GINA noted that the prevailing La Nina conditions have been exacerbated by the rising tide and sea defence breaches, which have resulted in flooding to several communities.
Meanwhile, GINA reported that over the weekend the ministry deployed workers to Herstelling and Providence to address the situation and it has been remedied. Vaughn also said plans are in train to complete permanent works once they are able to remove the squatters from the embankment. He also acknowledged that there have been instances of overtopping in some areas along the East Bank Demerara, Wakenaam and in Essequibo but these are not primarily due to breaches in the sea defence. “We have to take into account the compounded issue of high tide and the current rainfall,” he said.

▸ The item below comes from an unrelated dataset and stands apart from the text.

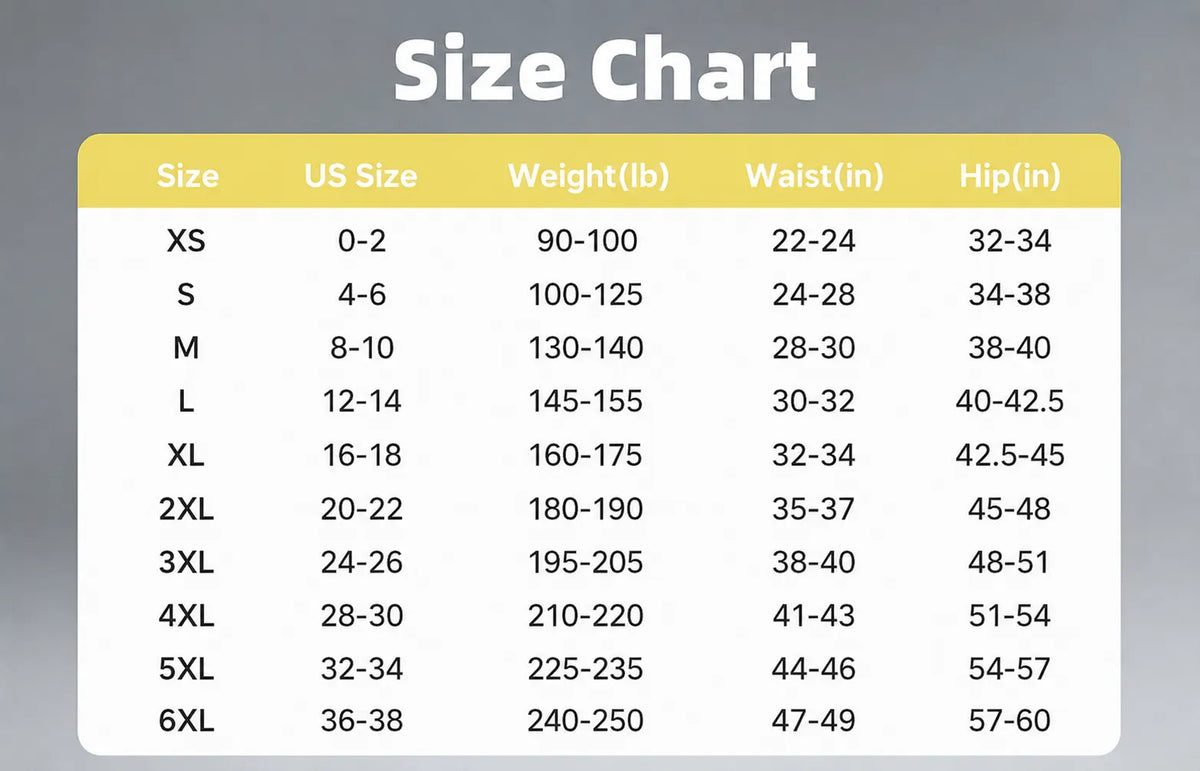Select the US Size column header
The height and width of the screenshot is (771, 1200).
click(x=361, y=177)
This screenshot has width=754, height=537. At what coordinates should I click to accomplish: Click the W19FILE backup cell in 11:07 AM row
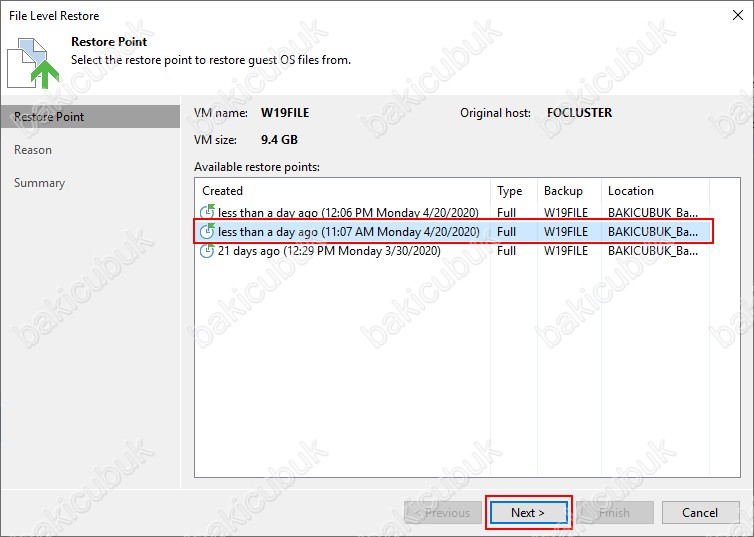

According to GINA, there has also been overtopping on the West Coast Demerara, which is not due to any breach. Vaughn said at Covent Garden an area has eroded completely and the Public Works Ministry is working to mobilise contractors or a team from its employ to seal the area off completely at the earliest possible opportunity. “We are trying our best to urgently address that situation there because persons have been flooded out in that area,” he said. Persons have also been affected at Mahaica, Mahaicony and Abary, GINA noted and it said that this is due to the water being pumped from the conservancy into the Mahaica and Mahaicony creeks, compounded with the spring tide that the area experienced over the weekend.
According to Vaughn, a team has been deployed there to inspect works in order to determine which areas need immediate work, such as the raising of the dam, parts of which have eroded. He gave assurances that interventions in the area will be done immediately. He said too that his department is currently addressing the erosion of the sea dam at No. 36 Village, Corentyne. “What has been happening is that most of the areas that have been affected, we are trying to ensure that we address them and address them now and not wait ’til the issue is far compounded as to be catastrophic,” he said. The current spring tide period is expected to end on Thursday. In the meantime, he urged residents to be vigilant as the water is still above the three-metre mark.
GINA also said on Monday Minister of Agriculture Robert Persaud commissioned a new $165.7M sluice and channel at Retrieve, Mahaicony, which is expected to drastically improve drainage in those areas.